Faces of Long Island celebrates the uniqueness of everyday Long Islanders. In their own words, they tell us about their life experiences, challenges and triumphs. Newsday launched this social media journey into the human experience to shine a light on the diverse people of this wonderful place we call home.

‘It changes you watching your own child die but also watching other families suffer from the disease of childhood cancer.’


“Maggie didn’t want to be known as the girl with cancer. It’s odd she got struck by this. We wonder how and why all the time. She was 16 when she was diagnosed. She was a really healthy young girl. She never really got sick. She loved life; she was a go-getter. She was in the prime of what was to be a beautiful life. One day in August, she texted me saying she didn’t feel well. I took her to the hospital and as every hour passed, she would get paler. She was bleeding internally the entire afternoon into the evening. They thought it was a cyst that had hemorrhaged. But they missed the cancer on the slides. What they thought was a cyst on her ovary was a tumor. In October, she felt pain again in the same area. The ultrasound tech said they found a hematoma on the same ovary that had been operated on and that we had to have it drained. But it wasn’t a hematoma. The tumor burst again and Maggie almost bled to death for the second time. They had to do a major surgery and removed her right ovary and pieces of her colon. They didn’t tell us right then and there it was cancer, but they did tell us they saw a mass. They told us it was stage 4 small cell carcinoma of the ovaries and there was nothing they could do. We sought opinions from different hospitals and Memorial Sloan Kettering said they would take her and try chemo and surgery, followed by radiation. But she never made it that far. The chemo didn’t work. It was seven months from diagnosis to the time she died. There’s no telling if Maggie’s outcome would have been different if it would have been diagnosed in August, as opposed to October, but I’ll always wonder. Could she have been saved? There’s no easy way to say goodbye to your child. It was hard watching a beautiful teenager who had everything going for her waste away before our eyes and to be in as much pain as she was in. She knew about all the things I had done in my life: traveling, hang gliding, scuba diving. She knew about all that and the one haunting sentence she said to me before she died was, ‘Mom, it’s not fair you got to do so much in your life.’”

“We found the bucket list in a sketchbook after she died. Since she passed, family vacations were very different for us. We had routines and places we would go every year; those felt hollow without her. We decided to do a road trip in honor of her, to honor her bucket list. The Red Hot Chili Peppers were one of Maggie’s favorite bands and they were awesome to her. She met them while she was in treatment. Two of the band members were playing a concert in Big Sky, Montana, so that was our destination. We took Maggie’s ashes with us so we felt like she was with us. We found a lot of serendipitous things happened along the way. We felt like there were little signs from her. We happened across a town where the show “Northern Exposure” was filmed and there was a character from that show named Maggie; we had named her after that character in the show. We found the birthplace of Laura Ingalls Wilder, author of “Little House on the Prairie,” and that was a series Maggie loved. We ended up going past our original destination of Big Sky and made it all the way to the Oregon Coast, where we let go of some of her ashes. That trip felt beautiful. For my husband and I, it brought us closer.”
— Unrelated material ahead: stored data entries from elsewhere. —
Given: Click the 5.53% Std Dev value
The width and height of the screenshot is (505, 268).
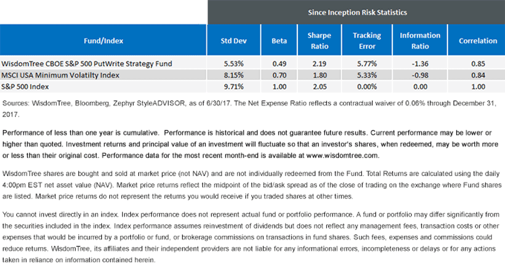Looking at the screenshot, I should [x=234, y=64].

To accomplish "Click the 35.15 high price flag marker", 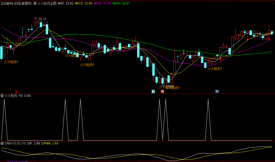I will [42, 19].
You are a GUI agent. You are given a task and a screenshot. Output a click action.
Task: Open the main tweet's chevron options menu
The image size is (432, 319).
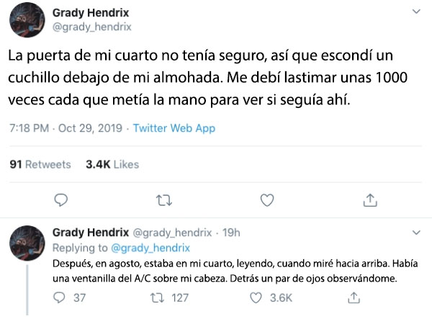416,12
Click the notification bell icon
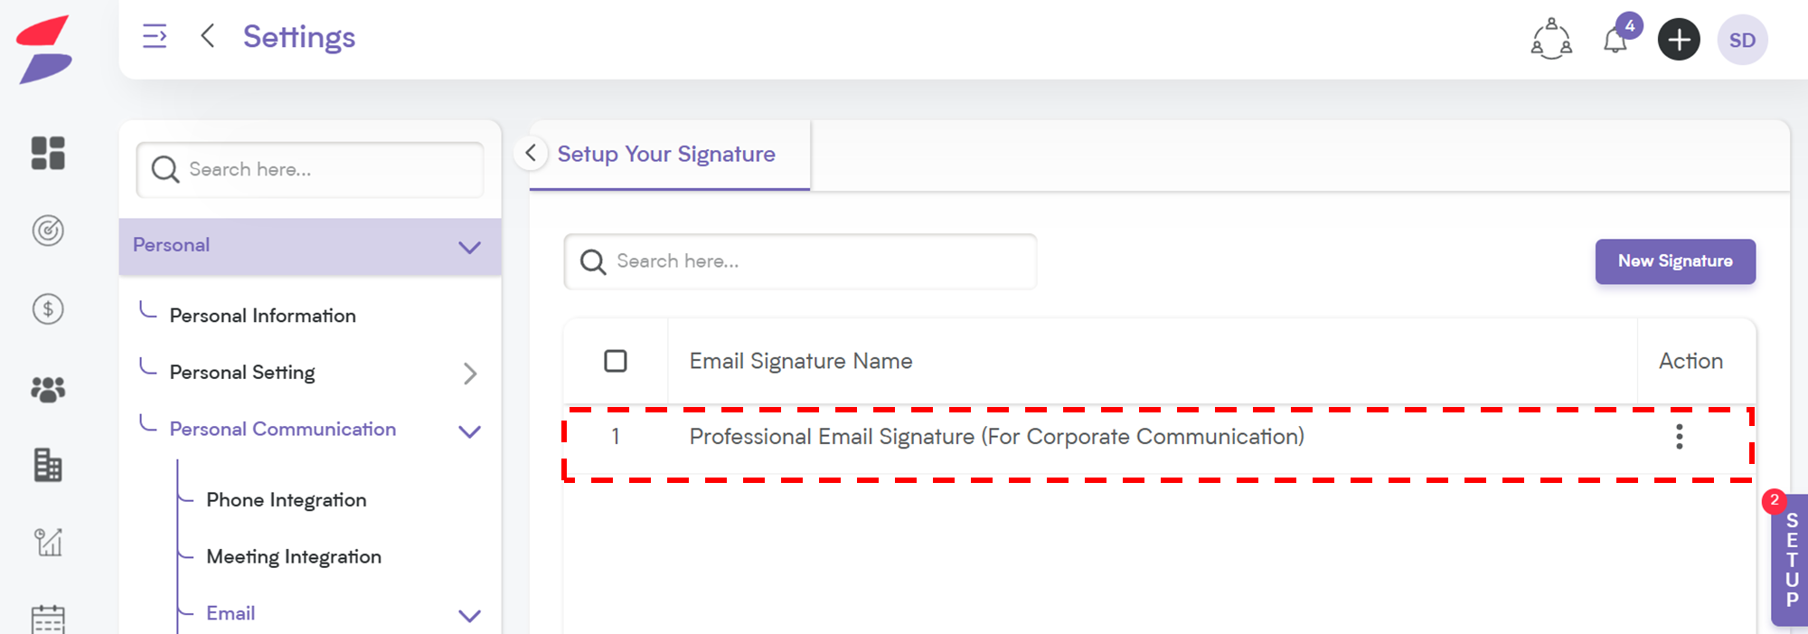Image resolution: width=1808 pixels, height=634 pixels. coord(1615,41)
Look what we all did when we put ourselves in the fight to find a vaccine for COVID. It happened quickly. Imagine seeing that happen for kids.

“Maggie loved children so to go to Memorial Sloan Kettering and see these children suffering was hard on all of us. That’s what spurred her into action by asking us to help save other kids. We were a fully legal nonprofit by September of 2017. This is what we do now. Pediatric cancers receive very little in the way of funding for cures. We have worked really hard to fund research, specifically to the type of cancer that took Maggie’s life, that typically takes babies and toddlers. I feel like before she got sick and died, I tried not to think about death. I didn’t want to think about it. But now I see it a lot because we run the foundation. We get close to families and we’ve seen a lot of children lost to cancer. It changes you. It changes you watching your own child die but also watching other families suffer from the disease of childhood cancer. It takes an innocence away and a magic away that life used to hold. Doing the foundation lifts us up. We get microdonations from little kids. I have letters from children reading Maggie’s story online. Knowing she’s not forgotten and that she’s touched people even though she’s not here, these are the things that keep us going and lift our spirits. We are fully geared toward finding cures for pediatric cancers. Look what we all did when we put ourselves in the fight to find a vaccine for COVID. It happened quickly. Imagine seeing that happen for kids. It’s rewarding knowing we’re funding research and able to honor her memory in this way. Carrying on her legacy is rewarding. But I miss Maggie. I miss her a lot.”